En el corto plazo, todos estos planteamientos tienen el carácter de utópicos. Estamos de cara a elecciones para Congreso y Presidente, y frente al riesgo de que una coalición retrógrada se mantenga en el poder. Sin embargo, la reflexión anterior tiene un doble valor: tanto en el corto plazo como en el mediano y en el largo plazo.

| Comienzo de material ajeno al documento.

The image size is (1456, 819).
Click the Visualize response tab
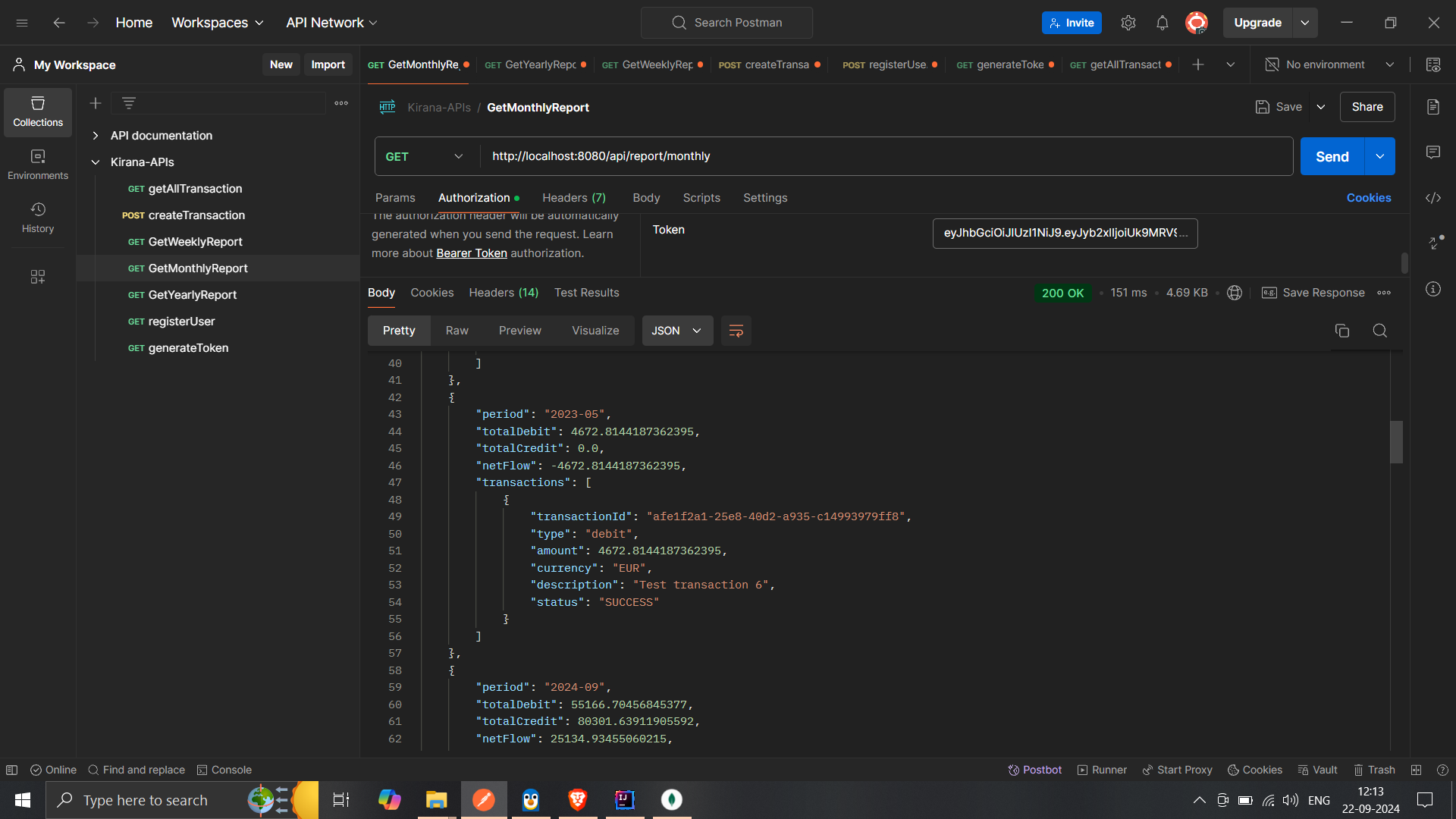click(596, 331)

En el corto plazo, nos advierte acerca de uno de los principales obstáculos para la unidad. También nos dice que los acuerdos programáticos tienen un alcance muy limitado para resolver el problema de quién habrá de liderar la coalición que se presente como alternativa de poder en las próximas elecciones. La razón es clara. Puede haber acuerdo sobre muchísimos puntos, desde la protección del medio ambiente, la política internacional, hasta la política tributaria. El tema es quién va a liderar la coalición y, si esta vence, quién va a ser el líder del gobierno.

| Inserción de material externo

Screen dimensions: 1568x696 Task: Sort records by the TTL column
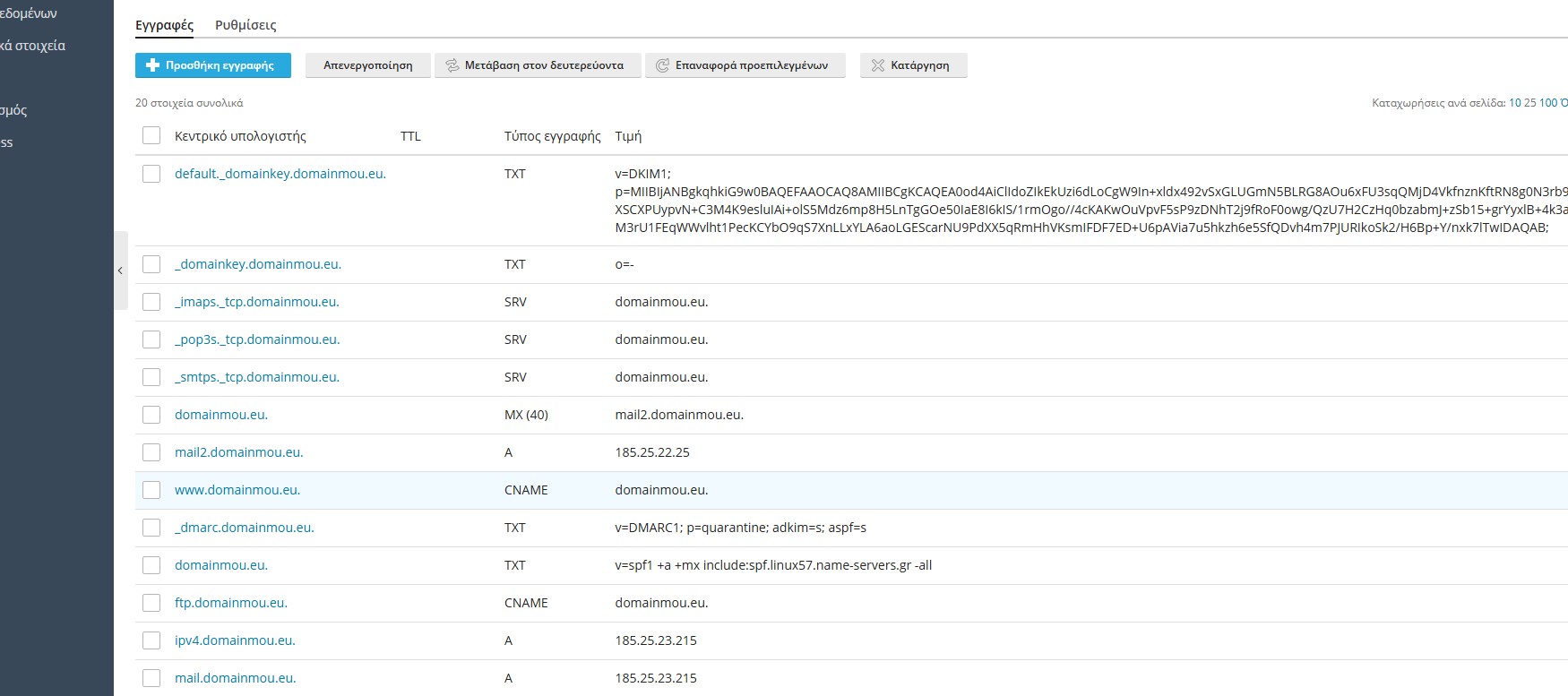click(x=410, y=136)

Yo no veo solución distinta a que cada quien se deje contar y a que cada quien lo haga dentro de las reglas de juego que haya aceptado de antemano. Pensar en una coalición de todas las fuerzas que quieren cambiarle el rumbo al país en primera vuelta sí que me parece utópico. La desconfianza y el resentimiento de lado y lado viene de hace mucho tiempo. No se va a resolver en estos meses. Sería mejor acordar que cada grupo procure persuadir a la opinión de la bondad de sus planeamientos, y se someta al árbitro del voto popular. En pocas palabras, que el acuerdo sea apoyar al que pase a segunda vuelta.

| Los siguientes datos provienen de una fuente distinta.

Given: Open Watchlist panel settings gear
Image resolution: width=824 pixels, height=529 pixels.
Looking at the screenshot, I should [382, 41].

En el entretanto, para que ese acuerdo cuaje, es necesario detener la ‘guerra’ de una sector hacia el otro. La denuncia contra Claudia López tiene mucho sentido desde una política concebida en los términos de amigos y enemigos, de ‘nosotros’ y ‘ellos’, no desde la construcción colectiva y escalonada de un proyecto alternativo. Para que la unidad cuaje en segunda vuelta, hay que darle rienda suelta a la competencia, pero dentro de unas reglas mínimas. Habría que aplicar un sucedáneo del derecho internacional humanitario a la guerra electoral que ya se ha desatado entre quienes quieren pasar a la segunda vuelta. De otro modo, esa guerra electoral hará imposible la tan urgente y tan esquiva unidad.
En el mediano y largo plazo, ¿cuál es el valor de la anterior reflexión? Aquí quisiera citar lo que escribí hace ya un par de años. “(…) hoy más que nunca es necesario implementar un modelo cooperativo de toma de decisiones. No se trata meramente de moderar la intensidad de los conflictos y conjurar el riesgo de la polarización política, la que socava incluso la noción misma de civilidad sin la cual ninguna asamblea democrática puede funcionar. Se trata, fundamentalmente, de superar un modelo de política basado en la distinción entre mayorías y minorías, y entre dominadores y dominados. Suena utópico pues la humanidad a lo largo de su historia no ha conocido formas de organización duraderas que hayan abolido la distinción entre quienes mandan y quienes obedecen. Sin embargo, esta misma humanidad tampoco había tenido que enfrentar un desafío global como el cambio climático, para el cual las formas convencionales de liderazgo y de toma de decisiones se han revelado incapaces de ofrecer soluciones efectivas.”